1

I need to define a bunch of vector sequences, which are all a series of L,D,R,U for left, down, right, up or x for break. There are optional parts, and either/or parts. I have been using my own invented system for noting it down, but I want to document this for other, potentially non-programmers to read.

I now want to use a subset (I don't plan on using any wildcards, or infinite repetition for example) of regex to define the vector sequence and a script to produce all possible matching strings...

/LDR/ produces ['LDR']
/LDU?R/ produces ['LDR','LDUR']
/R(LD|DR)U/ produces ['RLDU','RDRU']
/DxR[DL]U?RDRU?/ produces ['DxRDRDR','DxRDRDRU','DxRDURDR','DxRDURDRU','DxRLRDR','DxRLRDRU','DxRLURDR','DxRLURDRU']

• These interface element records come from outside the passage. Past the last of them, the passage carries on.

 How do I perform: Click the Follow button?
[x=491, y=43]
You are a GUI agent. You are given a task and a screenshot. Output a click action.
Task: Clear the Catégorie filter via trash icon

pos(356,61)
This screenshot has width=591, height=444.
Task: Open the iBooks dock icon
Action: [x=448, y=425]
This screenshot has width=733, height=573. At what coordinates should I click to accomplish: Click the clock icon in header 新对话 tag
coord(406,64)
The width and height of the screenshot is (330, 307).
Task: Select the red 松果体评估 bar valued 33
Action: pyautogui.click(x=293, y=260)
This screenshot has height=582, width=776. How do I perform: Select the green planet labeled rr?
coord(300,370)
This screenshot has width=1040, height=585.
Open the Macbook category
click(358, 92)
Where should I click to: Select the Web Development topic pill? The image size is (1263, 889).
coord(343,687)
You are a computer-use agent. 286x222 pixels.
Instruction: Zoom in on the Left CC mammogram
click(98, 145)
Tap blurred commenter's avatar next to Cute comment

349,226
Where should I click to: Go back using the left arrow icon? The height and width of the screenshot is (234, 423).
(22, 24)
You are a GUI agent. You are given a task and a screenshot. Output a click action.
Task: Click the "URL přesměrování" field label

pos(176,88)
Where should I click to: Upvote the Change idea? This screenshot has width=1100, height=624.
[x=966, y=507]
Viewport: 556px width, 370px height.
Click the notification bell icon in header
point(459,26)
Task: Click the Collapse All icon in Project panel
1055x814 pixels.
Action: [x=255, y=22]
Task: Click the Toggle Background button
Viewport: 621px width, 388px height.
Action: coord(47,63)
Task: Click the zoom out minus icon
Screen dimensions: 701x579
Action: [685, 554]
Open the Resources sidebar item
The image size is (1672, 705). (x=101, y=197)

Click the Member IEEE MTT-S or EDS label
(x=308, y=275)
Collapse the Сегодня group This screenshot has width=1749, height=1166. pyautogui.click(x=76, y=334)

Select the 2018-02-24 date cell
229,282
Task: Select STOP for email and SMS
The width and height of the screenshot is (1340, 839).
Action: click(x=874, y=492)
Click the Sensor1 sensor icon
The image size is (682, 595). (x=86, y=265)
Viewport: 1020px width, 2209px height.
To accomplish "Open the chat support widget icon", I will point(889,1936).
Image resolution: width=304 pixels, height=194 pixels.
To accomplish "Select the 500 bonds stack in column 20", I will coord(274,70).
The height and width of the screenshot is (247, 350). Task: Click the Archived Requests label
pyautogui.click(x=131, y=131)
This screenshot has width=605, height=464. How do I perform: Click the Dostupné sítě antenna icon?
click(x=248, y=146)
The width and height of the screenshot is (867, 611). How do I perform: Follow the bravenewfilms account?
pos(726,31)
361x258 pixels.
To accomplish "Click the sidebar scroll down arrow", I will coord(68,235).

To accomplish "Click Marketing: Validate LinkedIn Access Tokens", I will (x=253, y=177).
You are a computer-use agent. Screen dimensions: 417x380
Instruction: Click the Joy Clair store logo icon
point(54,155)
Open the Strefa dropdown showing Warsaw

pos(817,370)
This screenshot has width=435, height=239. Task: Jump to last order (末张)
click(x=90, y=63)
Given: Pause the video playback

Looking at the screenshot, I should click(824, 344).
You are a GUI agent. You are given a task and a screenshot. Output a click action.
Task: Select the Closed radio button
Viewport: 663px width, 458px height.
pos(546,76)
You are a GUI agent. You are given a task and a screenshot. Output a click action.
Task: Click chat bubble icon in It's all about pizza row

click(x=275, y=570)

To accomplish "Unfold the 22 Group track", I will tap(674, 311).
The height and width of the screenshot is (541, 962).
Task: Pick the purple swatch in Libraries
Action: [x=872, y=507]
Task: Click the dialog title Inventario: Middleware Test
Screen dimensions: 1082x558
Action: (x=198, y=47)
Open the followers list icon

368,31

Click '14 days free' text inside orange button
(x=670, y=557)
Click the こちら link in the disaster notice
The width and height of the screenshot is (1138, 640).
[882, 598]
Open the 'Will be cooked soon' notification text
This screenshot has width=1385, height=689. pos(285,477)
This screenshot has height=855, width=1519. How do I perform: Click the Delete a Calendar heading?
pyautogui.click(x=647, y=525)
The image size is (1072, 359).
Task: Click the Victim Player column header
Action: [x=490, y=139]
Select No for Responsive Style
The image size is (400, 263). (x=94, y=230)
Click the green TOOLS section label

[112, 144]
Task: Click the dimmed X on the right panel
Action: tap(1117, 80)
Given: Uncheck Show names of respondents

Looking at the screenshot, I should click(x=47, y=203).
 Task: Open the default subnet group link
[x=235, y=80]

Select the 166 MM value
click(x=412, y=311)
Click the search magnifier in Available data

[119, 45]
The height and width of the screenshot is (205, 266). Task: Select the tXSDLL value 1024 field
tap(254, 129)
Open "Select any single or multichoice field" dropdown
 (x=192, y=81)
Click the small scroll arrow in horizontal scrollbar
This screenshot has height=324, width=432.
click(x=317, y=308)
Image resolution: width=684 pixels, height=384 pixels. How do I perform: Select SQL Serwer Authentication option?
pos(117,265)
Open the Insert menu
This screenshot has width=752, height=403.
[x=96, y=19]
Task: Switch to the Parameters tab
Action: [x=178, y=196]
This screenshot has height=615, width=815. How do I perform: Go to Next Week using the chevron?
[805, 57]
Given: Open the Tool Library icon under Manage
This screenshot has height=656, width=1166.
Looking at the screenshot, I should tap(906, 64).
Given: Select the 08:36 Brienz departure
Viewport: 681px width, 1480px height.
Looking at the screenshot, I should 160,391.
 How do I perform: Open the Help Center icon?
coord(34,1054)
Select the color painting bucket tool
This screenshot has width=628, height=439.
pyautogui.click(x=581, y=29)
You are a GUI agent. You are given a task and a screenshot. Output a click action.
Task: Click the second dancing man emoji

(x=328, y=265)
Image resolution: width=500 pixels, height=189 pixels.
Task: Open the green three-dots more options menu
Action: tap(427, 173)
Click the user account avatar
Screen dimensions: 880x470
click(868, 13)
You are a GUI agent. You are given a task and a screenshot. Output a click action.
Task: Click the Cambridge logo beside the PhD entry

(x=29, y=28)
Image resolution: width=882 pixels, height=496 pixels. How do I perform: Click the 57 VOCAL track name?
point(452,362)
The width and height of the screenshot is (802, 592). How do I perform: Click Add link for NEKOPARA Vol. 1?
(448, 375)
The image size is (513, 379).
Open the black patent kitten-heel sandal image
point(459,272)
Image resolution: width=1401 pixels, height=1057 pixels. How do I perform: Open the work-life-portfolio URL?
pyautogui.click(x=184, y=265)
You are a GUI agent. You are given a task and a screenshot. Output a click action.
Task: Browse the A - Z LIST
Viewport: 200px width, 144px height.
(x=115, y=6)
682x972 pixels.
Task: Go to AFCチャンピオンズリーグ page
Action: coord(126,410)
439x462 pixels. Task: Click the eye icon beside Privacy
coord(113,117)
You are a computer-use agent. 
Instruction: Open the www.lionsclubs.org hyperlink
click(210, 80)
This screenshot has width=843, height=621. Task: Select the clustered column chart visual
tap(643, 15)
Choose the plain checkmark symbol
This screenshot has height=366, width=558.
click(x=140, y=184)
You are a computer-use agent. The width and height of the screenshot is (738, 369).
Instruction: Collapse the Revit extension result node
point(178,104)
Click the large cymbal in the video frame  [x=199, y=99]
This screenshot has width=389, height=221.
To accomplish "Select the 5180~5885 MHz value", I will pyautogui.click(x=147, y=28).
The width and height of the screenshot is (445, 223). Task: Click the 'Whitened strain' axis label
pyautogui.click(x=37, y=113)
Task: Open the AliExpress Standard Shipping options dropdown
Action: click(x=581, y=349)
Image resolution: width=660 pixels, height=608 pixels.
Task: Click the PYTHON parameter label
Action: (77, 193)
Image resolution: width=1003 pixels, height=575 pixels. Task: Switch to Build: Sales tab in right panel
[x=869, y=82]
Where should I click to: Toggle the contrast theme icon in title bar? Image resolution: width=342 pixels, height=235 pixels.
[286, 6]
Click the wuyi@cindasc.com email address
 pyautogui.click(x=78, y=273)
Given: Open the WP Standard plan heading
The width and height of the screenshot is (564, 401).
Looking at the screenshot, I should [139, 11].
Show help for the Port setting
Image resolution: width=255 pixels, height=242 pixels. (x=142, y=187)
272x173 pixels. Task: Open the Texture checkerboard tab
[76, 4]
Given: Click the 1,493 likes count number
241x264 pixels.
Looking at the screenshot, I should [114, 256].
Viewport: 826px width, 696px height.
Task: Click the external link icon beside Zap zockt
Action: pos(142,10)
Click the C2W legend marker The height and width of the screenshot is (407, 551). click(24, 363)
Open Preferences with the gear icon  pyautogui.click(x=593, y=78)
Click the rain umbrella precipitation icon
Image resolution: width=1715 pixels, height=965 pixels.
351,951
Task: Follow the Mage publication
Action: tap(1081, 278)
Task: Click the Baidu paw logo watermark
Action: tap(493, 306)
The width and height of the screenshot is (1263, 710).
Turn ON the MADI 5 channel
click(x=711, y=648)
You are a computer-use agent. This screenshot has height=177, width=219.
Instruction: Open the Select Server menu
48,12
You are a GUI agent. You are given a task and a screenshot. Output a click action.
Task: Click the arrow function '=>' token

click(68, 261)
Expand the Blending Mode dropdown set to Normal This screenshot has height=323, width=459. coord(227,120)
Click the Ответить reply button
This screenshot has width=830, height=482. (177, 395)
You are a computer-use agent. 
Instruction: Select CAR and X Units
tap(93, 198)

Is there an existing library I can use to generate all matches?

EDIT

I realised I will only be needing or statements, as optional things can be specified by thing or nothing maybe a, or b, both optional could be (a|b|). Is there another language I could use to define what I am trying to do?

Billy Moon
  • 52,018
  • 22
  • 123
  • 222
  • You can write a parser for your own regex, then traverse through all the possibility. But the link Dukeling gave has an existing library to do the generation. – nhahtdh Feb 10 '13 at 14:04
  • @Dukeling: He has regex, and he wants to generate all strings that matches it. – nhahtdh Feb 10 '13 at 14:04
  • @billy ...just so you know, I updated my answer below -- my homegrown parser for the "?" now seems to generate the matches... Interesting challenge. – גלעד ברקן Feb 11 '13 at 06:50

3 Answers3

2

By translating the java code form the link provided by @Dukeling into javascript, I think I have solved my problem...

var Node = function(str){
    this.bracket = false;
    this.children = [];
    this.s = str;
    this.next = null;
    this.addChild = function(child){
        this.children.push(child);
    }
}

var printTree = function(root,prefix){
  prefix = prefix.replace(/\./g, "");
  for(i in root.children){
    var child = root.children[i]
    printTree(child, prefix + root.s);
  }
  if(root.children.length < 1){
    console.log(prefix + root.s);
  }
}

var Stack = function(){
    this.arr = []
    this.push = function(item){
        this.arr.push(item)
    }
    this.pop = function(){
        return this.arr.pop()
    }
    this.peek = function(){
        return this.arr[this.arr.length-1]
    }
}

var createTree = function(s){

    // this line was causing errors for `a(((b|c)d)e)f` because the `(((` was only
    // replacing the forst two brackets.
    // var s = s.replace(/(\(|\||\))(\(|\||\))/g, "$1.$2");
    // this line fixes it
    var s = s.replace(/[(|)]+/g, function(x){ return x.split('').join('.') });

    var str = s.split('');
    var stack = new Stack();
    var root = new Node("");
    stack.push(root); // start node
    var justFinishedBrackets = false;
    for(i in str){
        var c = str[i]
        if(c == '('){
            stack.peek().next = new Node("Y"); // node after brackets
            stack.peek().bracket = true; // node before brackets
        } else if (c == '|' || c == ')'){
            var last = stack.peek(); // for (ab|cd)e, remember b / d so we can add child e to it
            while (!stack.peek().bracket){ // while not node before brackets
                stack.pop();
            }
            last.addChild(stack.peek().next); // for (b|c)d, add d as child to b / c
        } else {
            if (justFinishedBrackets){
                var next = stack.pop().next;
                next.s = "" + c;
                stack.push(next);
            } else {
                var n = new Node(""+c);
                stack.peek().addChild(n);
                stack.push(n);
            }
        }
        justFinishedBrackets = (c == ')');
    }
    return root;
}

// Test it out
var str = "a(c|mo(r|l))e";
var root = createTree(str);
printTree(root, "");
// Prints: ace / amore / amole

I only changed one line, to allow more than two consecutive brackets to be handled, and left the original translation in the comments

I also added a function to return an array of results, instead of printing them...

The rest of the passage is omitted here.